Demikianlah pernyataan para imam dalam menyuruh orang untuk berpegang teguh pada hadits dan melarang mengikuti mereka tanpa sikap kritis. Mereka mewajibkan berpegang teguh pada semua hadits yang shahih sekalipun bertentangan dengan sebagian pendapat mereka tersebut dan sikap semacam itu tidak dikatakan menyalahi madzhab mereka dan keluar dari metode mereka, bahkan sikap itulah yang disebut mengikuti mereka dan berpegang pada tali yang kuat yang tiada akan putus.

ALLAH berfirman,

“Demi TUHANmu, mereka tidak dikatakan beriman sehingga mereka menjadikan kamu (Muhammad) sebagai hakim dalam menyelesaikan sengketa di antara mereka, kemudian mereka tidak berkeberatan terhadap keputusanmu dan menerimanya dengan sepenuh ketulusan hati.” (QS. An Nisa [4]: 65)

  1. Pernyataan para ulama salafus shalih dan yang mengikuti mereka dengan baik:
Sahabat Abdullah ibnu Abbas radhiyallahu ‘anhu berkata, “Hampir-hampir batu-batu berjatuhan dari langit menimpa kalian, aku katakan ‘bersabda Rasulullah’, kalian justru mengatakan ‘berkata Abu Bakar dan Umar’.”

Umar bin Abdul Aziz berkata, “Tidaklah diterima pendapat seseorang jika telah ada suatu sunnah yang ditetapkan oleh Rasulullah Shalallahu ‘alaihi wa sallam.” [23]

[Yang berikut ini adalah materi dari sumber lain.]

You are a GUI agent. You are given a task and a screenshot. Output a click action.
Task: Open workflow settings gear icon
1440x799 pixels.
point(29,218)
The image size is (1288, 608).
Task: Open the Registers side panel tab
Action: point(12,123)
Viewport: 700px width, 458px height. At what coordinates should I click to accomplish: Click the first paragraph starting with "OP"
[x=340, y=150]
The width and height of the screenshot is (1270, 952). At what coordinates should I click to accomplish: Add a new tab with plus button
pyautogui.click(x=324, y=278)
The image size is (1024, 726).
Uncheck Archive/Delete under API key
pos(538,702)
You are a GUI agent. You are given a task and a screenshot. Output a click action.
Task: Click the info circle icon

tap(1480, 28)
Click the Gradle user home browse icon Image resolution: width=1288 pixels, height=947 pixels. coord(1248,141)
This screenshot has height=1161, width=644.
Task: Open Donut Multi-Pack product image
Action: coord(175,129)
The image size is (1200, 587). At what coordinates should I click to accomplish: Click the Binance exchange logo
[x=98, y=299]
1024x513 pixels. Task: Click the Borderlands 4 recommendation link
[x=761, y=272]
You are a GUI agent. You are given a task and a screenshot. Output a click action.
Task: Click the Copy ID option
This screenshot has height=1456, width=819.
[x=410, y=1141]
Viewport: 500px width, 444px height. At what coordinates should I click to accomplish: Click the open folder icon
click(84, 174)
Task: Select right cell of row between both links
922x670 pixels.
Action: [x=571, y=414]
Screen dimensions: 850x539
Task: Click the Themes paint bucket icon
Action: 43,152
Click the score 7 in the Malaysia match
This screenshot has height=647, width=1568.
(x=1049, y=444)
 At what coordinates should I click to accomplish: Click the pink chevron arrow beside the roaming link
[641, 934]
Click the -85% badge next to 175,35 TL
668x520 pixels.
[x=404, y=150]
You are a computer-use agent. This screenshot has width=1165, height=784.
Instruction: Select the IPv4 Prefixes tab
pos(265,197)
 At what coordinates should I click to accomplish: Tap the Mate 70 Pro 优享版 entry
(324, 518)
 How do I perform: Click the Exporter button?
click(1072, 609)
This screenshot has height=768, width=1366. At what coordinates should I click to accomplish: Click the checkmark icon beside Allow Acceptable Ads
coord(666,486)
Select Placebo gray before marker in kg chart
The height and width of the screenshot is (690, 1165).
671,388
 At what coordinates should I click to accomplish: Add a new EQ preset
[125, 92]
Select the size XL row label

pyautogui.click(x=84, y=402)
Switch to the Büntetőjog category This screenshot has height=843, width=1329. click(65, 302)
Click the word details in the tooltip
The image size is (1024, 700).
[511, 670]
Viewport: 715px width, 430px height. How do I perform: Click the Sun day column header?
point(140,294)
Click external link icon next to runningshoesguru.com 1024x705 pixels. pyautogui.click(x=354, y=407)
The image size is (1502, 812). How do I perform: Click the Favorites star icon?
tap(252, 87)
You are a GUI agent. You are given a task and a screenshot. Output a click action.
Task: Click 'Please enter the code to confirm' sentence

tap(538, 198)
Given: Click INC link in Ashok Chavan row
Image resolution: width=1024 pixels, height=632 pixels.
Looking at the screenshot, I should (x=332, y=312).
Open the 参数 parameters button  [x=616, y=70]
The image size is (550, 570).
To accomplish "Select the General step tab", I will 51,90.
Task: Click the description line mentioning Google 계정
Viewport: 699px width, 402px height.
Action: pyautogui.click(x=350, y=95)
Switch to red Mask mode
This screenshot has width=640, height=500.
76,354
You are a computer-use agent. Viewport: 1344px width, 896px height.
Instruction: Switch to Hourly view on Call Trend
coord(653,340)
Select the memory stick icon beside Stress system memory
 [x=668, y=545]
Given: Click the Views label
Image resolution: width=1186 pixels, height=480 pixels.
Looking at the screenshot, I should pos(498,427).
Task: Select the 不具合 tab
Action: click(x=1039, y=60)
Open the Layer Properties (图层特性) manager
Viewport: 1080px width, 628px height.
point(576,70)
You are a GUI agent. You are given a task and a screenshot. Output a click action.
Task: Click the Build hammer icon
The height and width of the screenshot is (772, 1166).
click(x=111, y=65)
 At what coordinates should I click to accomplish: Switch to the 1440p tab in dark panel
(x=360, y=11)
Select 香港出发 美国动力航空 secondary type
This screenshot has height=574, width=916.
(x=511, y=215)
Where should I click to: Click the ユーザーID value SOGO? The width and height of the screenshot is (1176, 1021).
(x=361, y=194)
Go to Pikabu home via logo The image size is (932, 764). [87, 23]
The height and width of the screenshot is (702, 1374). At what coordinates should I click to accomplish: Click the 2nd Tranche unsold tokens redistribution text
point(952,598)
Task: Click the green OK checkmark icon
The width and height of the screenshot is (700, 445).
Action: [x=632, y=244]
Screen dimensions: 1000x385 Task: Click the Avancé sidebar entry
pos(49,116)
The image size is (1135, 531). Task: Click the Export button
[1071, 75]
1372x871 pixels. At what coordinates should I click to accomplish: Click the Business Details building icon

Imam Hafizh Ibnu Rajab berkata, “Kewajiban orang yang telah menerima dan mengetahui perintah Rasulullah Shalallahu ’alaihi wa sallam adalah menyampaikan kepada ummat, menasihati mereka, dan menyuruh mereka untuk mengikutinya sekalipun bertentangan dengan pendapat mayoritas ummat. Perintah Rasulullah lebih berhak untuk dimuliakan dan diikuti dibandingkan dengan pendapat tokoh manapun yang menyalahi perintahnya yang terkadang pendapat mereka itu salah. Oleh karena itulah para sahabat dan para tabi’in selalu menolak pendapat yang menyalahi hadits yang shahih dengan penolakan yang keras yang mereka lakukan bukan karena benci, tetapi karena rasa hormat. Akan tetapi, rasa hormat mereka kepada Rasulullah jauh lebih tinggi daripada yang lain dan kedudukan Nabi jauh di atas makhluk lainnya. Bila perintah Rasulullah ternyata berlawanan dengan perintah yang lain, perintah beliau lebih utama didahulukan dan diikuti, tanpa sikap merendahkan orang yang berbeda dengan perintah beliau, sekalipun orang itu mendapatkan ampunan dari ALLAH. Bahkan orang yang mendapat ampunan dari ALLAH, yang pendapatnya menyalahi perintah Rasulullah tidak merasa benci bila seseorang meninggalkan pendapatnya, ketika ia mendapati bahwa ketentuan Rasulullah berlawanan dengan pendapatnya.” [24]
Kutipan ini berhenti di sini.